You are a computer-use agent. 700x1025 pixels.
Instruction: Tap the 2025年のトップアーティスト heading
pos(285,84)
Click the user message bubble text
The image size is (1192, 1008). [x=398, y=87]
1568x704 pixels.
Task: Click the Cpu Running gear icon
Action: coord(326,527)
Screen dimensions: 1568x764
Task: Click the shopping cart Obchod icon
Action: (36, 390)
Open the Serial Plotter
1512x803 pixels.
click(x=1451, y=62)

> Task objective: Rewrite all of the data above with "heading" swapped for "title", leaving everything else the same.

> Solution to this problem:
You are a computer-use agent. 700x1025 pixels.
Instruction: Tap the 2025年のトップアーティスト title
pos(285,84)
Click the user message bubble text
The image size is (1192, 1008). [x=398, y=87]
1568x704 pixels.
Task: Click the Cpu Running gear icon
Action: coord(326,527)
Screen dimensions: 1568x764
Task: Click the shopping cart Obchod icon
Action: (36, 390)
Open the Serial Plotter
1512x803 pixels.
click(x=1451, y=62)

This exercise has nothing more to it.